#### [Task directions]
Search the entries below for the string "size" and copy the lines that hold it.

Saved entries
════════════════

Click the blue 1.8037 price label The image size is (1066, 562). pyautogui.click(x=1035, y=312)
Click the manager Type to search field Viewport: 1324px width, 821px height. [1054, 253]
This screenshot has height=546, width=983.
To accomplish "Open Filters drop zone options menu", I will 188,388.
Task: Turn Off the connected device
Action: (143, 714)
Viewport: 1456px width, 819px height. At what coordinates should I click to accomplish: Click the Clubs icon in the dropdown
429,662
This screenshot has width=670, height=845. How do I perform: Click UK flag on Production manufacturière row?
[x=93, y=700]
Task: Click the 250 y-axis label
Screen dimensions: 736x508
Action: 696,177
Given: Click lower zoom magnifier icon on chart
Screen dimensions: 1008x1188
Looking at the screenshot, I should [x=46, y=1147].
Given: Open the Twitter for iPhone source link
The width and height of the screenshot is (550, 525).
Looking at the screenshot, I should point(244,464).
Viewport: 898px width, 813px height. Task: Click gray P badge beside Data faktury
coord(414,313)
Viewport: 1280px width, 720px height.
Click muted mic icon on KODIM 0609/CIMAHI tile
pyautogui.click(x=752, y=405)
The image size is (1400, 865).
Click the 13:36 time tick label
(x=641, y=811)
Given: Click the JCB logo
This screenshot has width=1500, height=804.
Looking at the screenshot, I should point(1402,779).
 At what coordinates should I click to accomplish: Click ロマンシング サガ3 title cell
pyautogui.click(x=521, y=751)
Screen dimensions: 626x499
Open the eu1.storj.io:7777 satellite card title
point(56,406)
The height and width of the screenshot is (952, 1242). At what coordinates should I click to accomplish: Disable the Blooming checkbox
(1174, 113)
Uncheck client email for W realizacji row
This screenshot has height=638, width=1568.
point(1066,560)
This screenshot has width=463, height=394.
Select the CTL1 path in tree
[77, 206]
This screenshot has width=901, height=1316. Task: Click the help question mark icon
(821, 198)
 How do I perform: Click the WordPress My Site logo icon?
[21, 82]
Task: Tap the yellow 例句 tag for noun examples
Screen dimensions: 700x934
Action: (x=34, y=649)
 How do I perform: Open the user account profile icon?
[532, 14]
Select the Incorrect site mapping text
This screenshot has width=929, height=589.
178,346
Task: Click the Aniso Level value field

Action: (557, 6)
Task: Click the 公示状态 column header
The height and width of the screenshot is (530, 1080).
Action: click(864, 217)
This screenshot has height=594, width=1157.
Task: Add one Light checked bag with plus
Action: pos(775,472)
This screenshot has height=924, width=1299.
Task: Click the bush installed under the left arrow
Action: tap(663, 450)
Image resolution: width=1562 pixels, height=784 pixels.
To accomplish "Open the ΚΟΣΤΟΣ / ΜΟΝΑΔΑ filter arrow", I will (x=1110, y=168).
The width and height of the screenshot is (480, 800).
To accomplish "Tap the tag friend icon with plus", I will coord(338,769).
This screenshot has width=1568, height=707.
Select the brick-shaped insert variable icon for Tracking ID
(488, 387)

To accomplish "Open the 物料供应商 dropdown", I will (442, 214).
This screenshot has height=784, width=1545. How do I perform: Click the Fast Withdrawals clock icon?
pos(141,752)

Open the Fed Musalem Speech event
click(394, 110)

════════════════

#### [Answer for this exercise]
Click the blue 1.8037 price label The image size is (1066, 562). pyautogui.click(x=1035, y=312)
The image size is (1400, 865).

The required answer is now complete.